The Stanford Law Review article suggests that the ability to reidentify people from pieces of data has a negative impact on privacy policy and undermines faith in anonymization. Further, the article suggests that deidentification is a key component of business models especially in healthcare, online behavioral advertising, and cloud computing. One implication is that if enterprises are entrenched in deidentification as a privacy solution, this could leave them hard pressed to find and fund an alternate solution. So, abuses that result from reidentification could go on for a long time.

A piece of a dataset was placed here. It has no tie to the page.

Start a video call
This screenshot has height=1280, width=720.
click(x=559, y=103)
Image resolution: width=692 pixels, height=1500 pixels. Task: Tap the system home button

But, this assumes that governments and businesses had faith in anonymization in the first place, according to Carter, who has had roles with Roles with Accenture, Goldman Sachs and Estee Lauder. There is also an assumption here that businesses and governments have spent a lot of money on something that doesn't deliver business value, Carter notes. In fact, what governments and businesses have done is to give themselves safe harbor by using deidentification/anonymization. And, even when companies don't use deidentification, the legal repercussions are a slap on the wrist, Carter confirms.

The truth is there may never be an adequate solution for Big Data privacy concerns, affordable or otherwise. There may only be solutions that protect enterprises and other entities from liability while pacifying people whose data is at risk. Unfortunately, for the individual, this means that abuses will indeed go on, regardless of the solution at hand.